Saksi seorang kontraktor bernama Budi Soesanto yang dihadirkan jaksa KPK dalam persidangan perkara suap-gratifikasi yang menjerat mantan Sekretaris Mahkamah Agung (MA) Nurhadi memicu perdebatan jaksa KPK dengan pengacara Nurhadi. Kenapa?
Perdebatan ini bermula saat pengacara Nurhadi, Maqdir Ismail, bertanya kepada Budi terkait ada pemberitaan mengenai Masyarakat Anti-Korupsi Indonesia (MAKI). Berita itu memuat inisial BS, yang ingin dikonfirmasi oleh Maqdir.
"Saudara Saksi, ini ada pernyataan MAKI Boyamin Saiman bahwa ada pemborong berinisial BS, ada nomor HP dan alamat di Pasar Minggu...," kata Maqdir dalam sidang yang diikutinya secara online di Pengadilan Tipikor Jakarta, Jalan Bungur Besar Raya, Jakarta Pusat, Jumat (18/12/2020).
SCROLL TO CONTINUE WITH CONTENT
Belum sempat menyelesaikan pertanyaannya, jaksa KPK Takdir Suhan langsung menyampaikan keberatannya. "Izin Majelis, kami keberatan, Majelis, artikel ini tidak dapat dipertanggungjawabkan, Majelis," kata Takdir.

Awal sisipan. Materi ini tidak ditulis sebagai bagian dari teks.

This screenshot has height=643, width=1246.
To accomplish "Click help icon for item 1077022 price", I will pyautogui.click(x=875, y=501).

Hakim ketua Saefuddin Zuhri lalu mempersilakan Maqdir menyampaikan pertanyaannya. Maqdir langsung menanyakan ada-tidaknya keterkaitan antara inisial BS yang disampaikan Boyamin Saiman dengan Budi.

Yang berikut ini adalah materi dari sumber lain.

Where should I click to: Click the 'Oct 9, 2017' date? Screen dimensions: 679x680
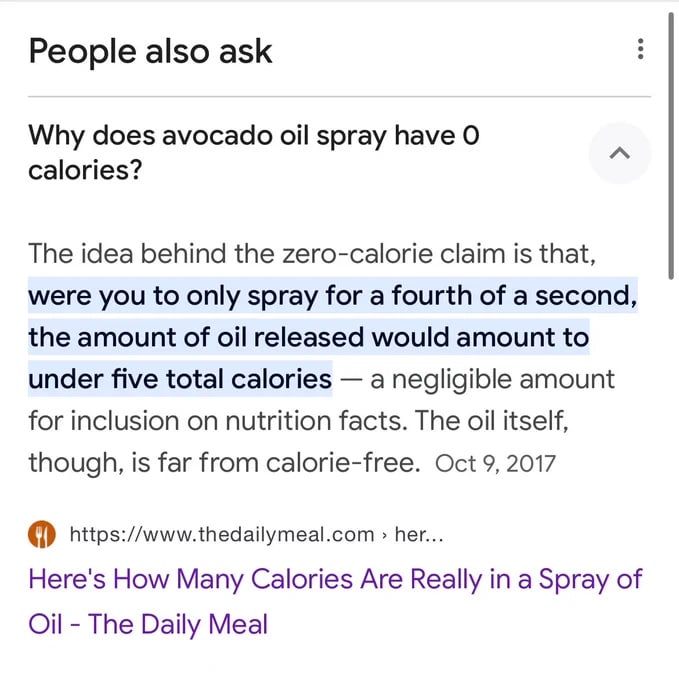tap(495, 464)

"Apa betul Saksi ini memberikan keterangan seperti yang disampaikan Boyamin Saiman bahwa memberikan data-data itu? Berita ini tadi, diterangkan oleh Boyamin bahwa Saudara Saksi ini bertemu Boyamin di Malaysia, dia menyerahkan data-data mengenai asetnya Nurhadi?" tanya Maqdir lagi.
Suasana ricuh terdengar di ruang sidang. Jaksa KPK keberatan dan pengacara tetap ingin melanjutkan pertanyaan. Gerakan saling tunjuk antara jaksa dan pengacara juga sempat terjadi di sidang.
"Izin, Majelis, kami sangat keberatan, Majelis. Ini saksi kami tidak ada kaitannya dengan itu, itu pun tidak bisa dipastikan, Majelis," kata Takdir.
"Kalau nggak ada hubungannya, kenapa panik?" cetus salah satu pengacara Nurhadi yang ada di ruang sidang.
"Konteksnya beda," jawab Takdir.
"Ada kaitannya, itu BS, Budi Soesanto, itu menyerahkan data di Malaysia?" cecar pengacara lagi.
"Ini berkaitan dengan fitnah toh kalau kemudian...," kata jaksa KPK lain.
Saat suasana ricuh dan muncul nada meninggi ketika pengacara dan jaksa bicara, hakim langsung mengetuk palu sidang sebanyak tiga kali.
"Ini ada pimpinan sidang. Tunggu dulu, Saudara (Saksi) paham? Bisa jawab?" ucap hakim ketua Saefuddin Zuhri.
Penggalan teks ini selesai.